What varieties of food are out there?

this what mine have got so far

hydei

house flies

BB

crickets

grasshoppers

silk worms

moths

what do you feed?


----------



## Bug Trader (Aug 8, 2012)

butterfly's, honeybee's, mayflies and others stuff like that


----------



## Crazy4mantis (Aug 8, 2012)

anything I can find. :lol: don't forget melanogasters.


----------



## patrickfraser (Aug 8, 2012)

No roaches listed? Dubia and hisser roaches are the kind I keep.


----------



## Bug Trader (Aug 8, 2012)

They are illegal in TN we had to give up the roach cultures when we moved here. The arachnids never forgave us.


----------



## sueb4653 (Aug 8, 2012)

I dont know if I could do roachs just the thought ewwww


----------



## frogparty (Aug 8, 2012)

Silkworms, wax moths, bbs, hfs, fruit flies, crickets for certain species,


----------



## mantisboy (Aug 10, 2012)

For L6 and Up:

Crickets

BBs

Houseflies

Green Lacewing

Grass Hoppers

Female Katydid

Cabbage Butterflies


----------



## Mime454 (Aug 10, 2012)

Is it easy to culture roaches? Are they smelly?


----------



## Saebjorn9 (Aug 10, 2012)

crickets, wax worms, wax moths, blue bottles, mealworms, sometimes honey as a little treat. Anytime I'm outside I look for something new for my mantises to try.


----------



## Mvalenz (Aug 11, 2012)

Fruit flies, house flies, crickets, cats, dogs, small children.


----------



## Bug Trader (Aug 11, 2012)

Dubia are rather clean and easy to culture, They need a damp media in the bottom there are some good options that make cleaning easy, egg crate ran vertically in the culture to allow for more ground coverage for them. There are pre made diets only thing is they take a good 6 months to mature so buy adults to start with. you can usually get a decent breeder package with adults and nymphs of all sizes for a good price. They are however becoming illegal in quite a few states.


----------



## patrickfraser (Aug 11, 2012)

LOL. Bringing up the legality issue is funny, seeing as what we feed them to. :lol:


----------



## Bug Trader (Aug 11, 2012)

True, but I know people who had their house raided AND are facing charges, some went to jail for dealing roaches.....And the laws are enforced on them unlike the mantids.


----------



## patrickfraser (Aug 11, 2012)

I guess you're safe if you're not dealing. I only keep for personal use. They could never stick me with "dealing" charges.


----------



## Bug Trader (Aug 11, 2012)

Yeah dont go posting them for sale on a forum or KingSnake with your actual location posted when its a state that has outlawed them., Thats how they were caught,


----------



## JSaff86 (Aug 12, 2012)

i like to every now and then feed mine raw beef. just get some tweezers and put it up to there mouth and they start eating


----------



## Sticky (Sep 11, 2012)

I feed mine bbs wild moths and others at times. I also hand feed mine milk,honey and powdered bee pollen I grind myself.It has kept my old mantis Sticky alive after he has stopped eating bugs.

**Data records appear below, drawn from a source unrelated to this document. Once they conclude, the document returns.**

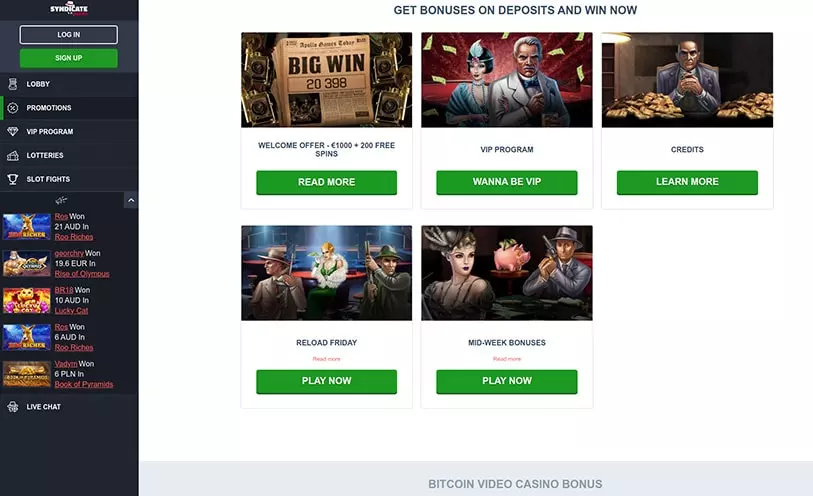Click the VIP Program diamond icon

(x=13, y=132)
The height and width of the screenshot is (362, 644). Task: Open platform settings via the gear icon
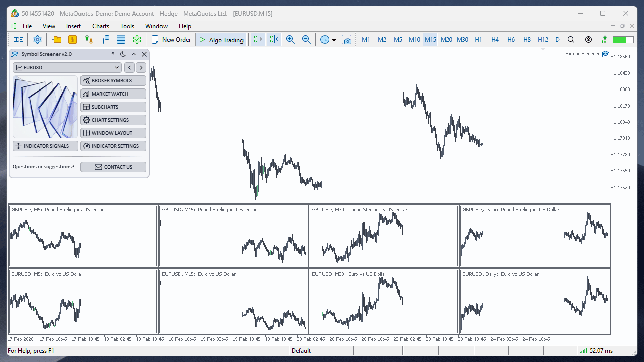click(x=37, y=39)
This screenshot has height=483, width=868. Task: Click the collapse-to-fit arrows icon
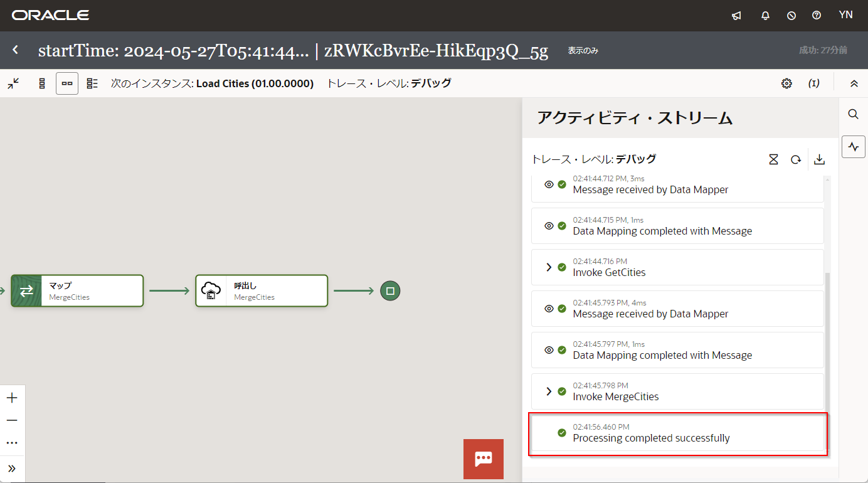point(13,83)
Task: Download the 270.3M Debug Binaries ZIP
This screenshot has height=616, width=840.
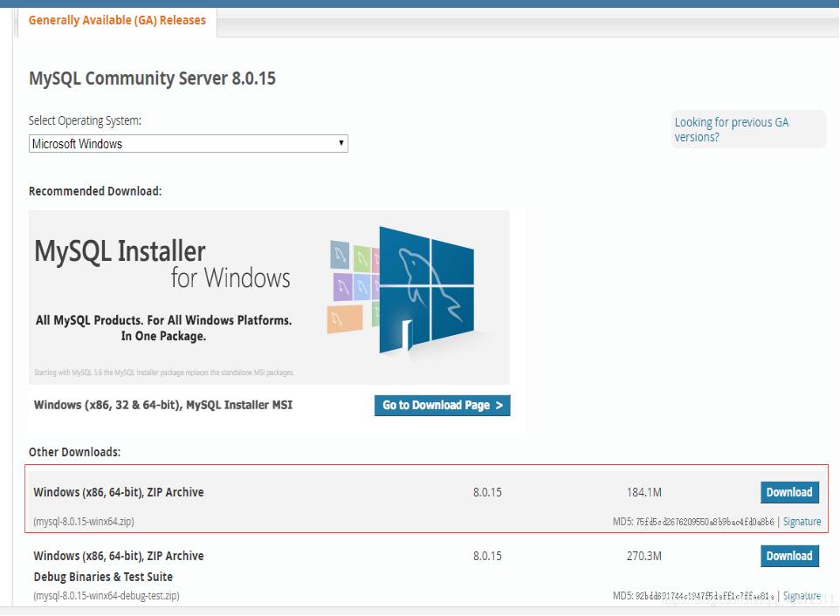Action: point(788,556)
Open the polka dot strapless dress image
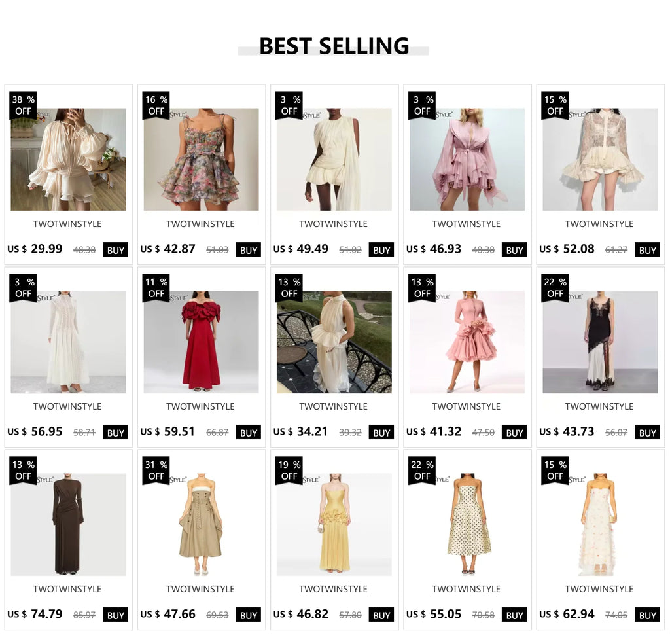The height and width of the screenshot is (644, 670). pyautogui.click(x=467, y=524)
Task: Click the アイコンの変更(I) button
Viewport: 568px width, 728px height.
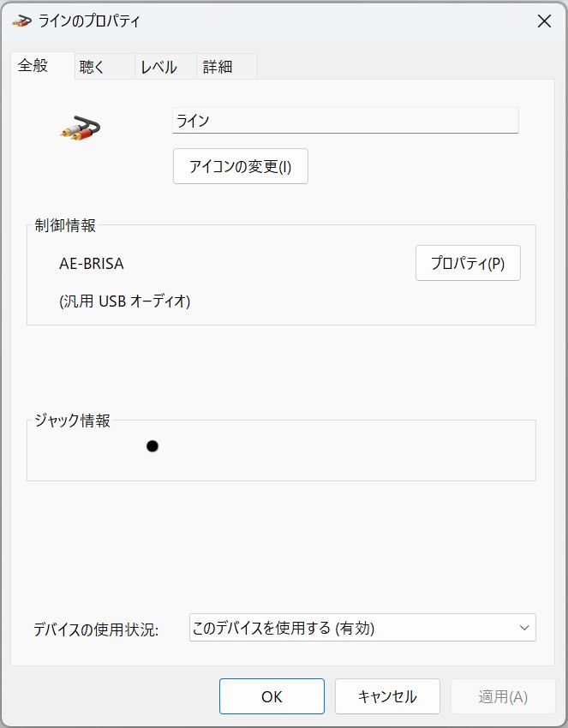Action: (x=241, y=166)
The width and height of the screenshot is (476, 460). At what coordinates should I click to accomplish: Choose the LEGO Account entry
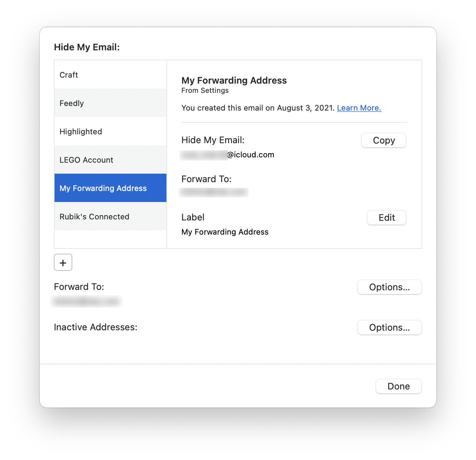pyautogui.click(x=111, y=159)
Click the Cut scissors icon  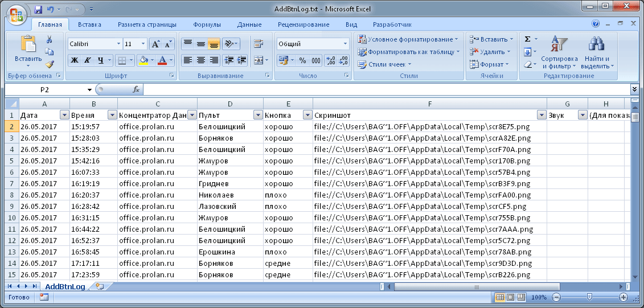pos(50,39)
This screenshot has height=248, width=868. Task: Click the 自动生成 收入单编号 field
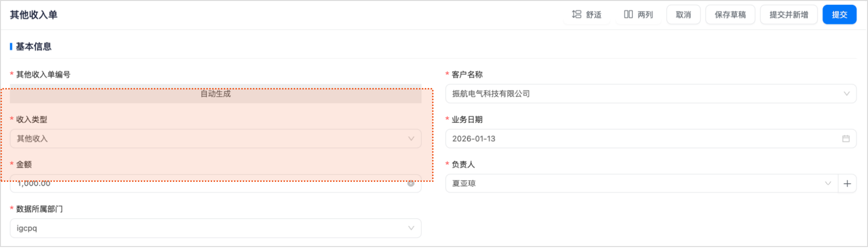[215, 94]
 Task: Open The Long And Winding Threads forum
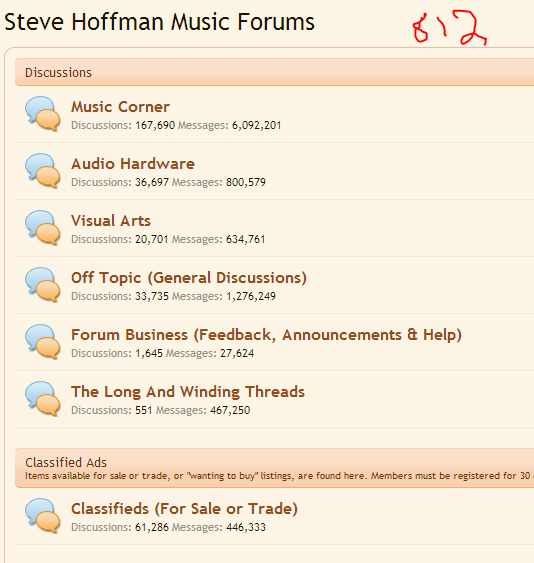188,392
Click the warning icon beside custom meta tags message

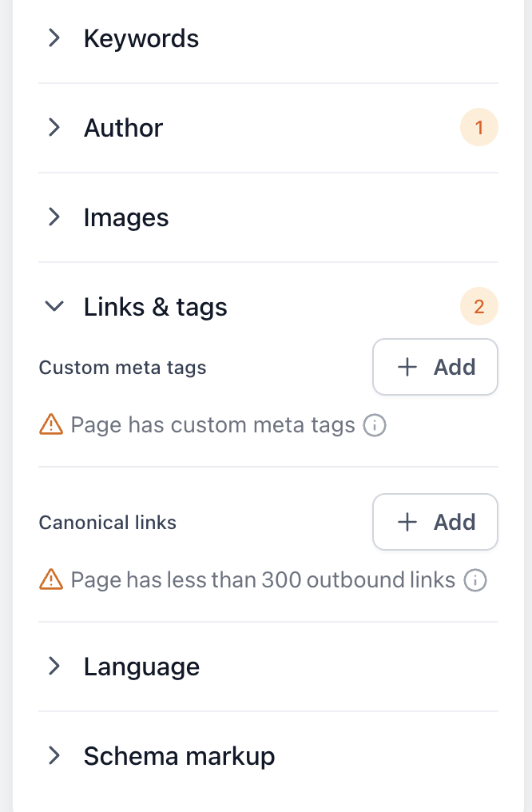tap(49, 424)
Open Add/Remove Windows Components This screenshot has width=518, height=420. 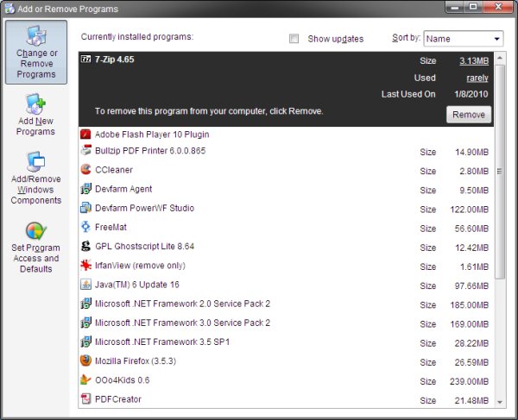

Has anyone given their mantids milk? My unckle Bob fed his milk with an eye dropped when he was a tee.They loved it and grew big and healthy on it. He gave them bugs too.


----------



## Mime454 (Sep 11, 2012)

Mine get wild caught food. Whatever I find in my yard during the day, or at my light at night. They all seem quite fat and healthy. Plus the feeders are naturally gut loaded.


----------